[Exercise materials]:
============================================================

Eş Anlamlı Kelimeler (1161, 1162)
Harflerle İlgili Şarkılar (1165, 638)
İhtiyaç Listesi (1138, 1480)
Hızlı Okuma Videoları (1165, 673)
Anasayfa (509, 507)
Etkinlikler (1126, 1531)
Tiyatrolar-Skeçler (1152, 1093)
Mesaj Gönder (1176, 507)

============================================================

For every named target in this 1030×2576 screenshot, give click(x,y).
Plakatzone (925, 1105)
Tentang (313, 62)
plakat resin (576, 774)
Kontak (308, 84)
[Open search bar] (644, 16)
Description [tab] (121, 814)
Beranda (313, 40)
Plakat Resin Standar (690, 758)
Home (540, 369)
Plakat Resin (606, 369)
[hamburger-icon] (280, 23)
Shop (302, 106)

============================================================

[Problem requirements]: Using the data above, transcribe the lines that run from the line with "Beranda (313, 40)" to the line with "Shop (302, 106)", both ends kept, and output nothing else.

[Your response]:
Beranda (313, 40)
Plakat Resin Standar (690, 758)
Home (540, 369)
Plakat Resin (606, 369)
[hamburger-icon] (280, 23)
Shop (302, 106)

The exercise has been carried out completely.